Please recast the stretch of the listing from the line containing "Locate an element on the screen. The" through the end of the listing as a two-column CSV with the columns request and answer. Use one row per request, with each field quoted and line breaks replaced by spaces.

#### Items listed in a dataset

* * * * * * * * *

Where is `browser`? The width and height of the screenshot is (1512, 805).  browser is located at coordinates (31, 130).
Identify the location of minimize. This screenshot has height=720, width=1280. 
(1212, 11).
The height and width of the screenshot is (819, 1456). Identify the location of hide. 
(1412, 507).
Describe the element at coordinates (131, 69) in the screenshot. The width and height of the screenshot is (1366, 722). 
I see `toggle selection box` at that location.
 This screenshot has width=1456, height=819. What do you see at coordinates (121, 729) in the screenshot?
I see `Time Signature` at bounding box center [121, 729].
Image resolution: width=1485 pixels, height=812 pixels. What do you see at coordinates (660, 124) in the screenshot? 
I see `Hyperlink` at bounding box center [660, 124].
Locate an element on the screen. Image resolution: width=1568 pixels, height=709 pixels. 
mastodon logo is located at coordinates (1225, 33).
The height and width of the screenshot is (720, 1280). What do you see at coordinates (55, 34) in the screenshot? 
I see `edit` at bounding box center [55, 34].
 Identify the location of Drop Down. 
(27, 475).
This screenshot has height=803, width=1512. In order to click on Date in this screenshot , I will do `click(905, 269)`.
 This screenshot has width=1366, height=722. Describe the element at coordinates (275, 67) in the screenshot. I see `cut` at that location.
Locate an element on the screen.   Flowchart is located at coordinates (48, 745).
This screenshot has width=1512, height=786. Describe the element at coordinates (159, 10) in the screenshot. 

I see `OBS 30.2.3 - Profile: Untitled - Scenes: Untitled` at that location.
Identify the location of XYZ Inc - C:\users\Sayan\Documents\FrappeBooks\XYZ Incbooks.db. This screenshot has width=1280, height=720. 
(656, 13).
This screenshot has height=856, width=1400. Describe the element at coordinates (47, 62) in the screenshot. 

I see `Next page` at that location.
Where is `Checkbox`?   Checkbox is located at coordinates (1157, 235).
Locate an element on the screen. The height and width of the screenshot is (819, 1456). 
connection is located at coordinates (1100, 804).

* * * * * * * * *

#### OUTPUT OF THE EXERCISE
request,answer
"Locate an element on the screen. The height and width of the screenshot is (819, 1456).","connection is located at coordinates (1100, 804)."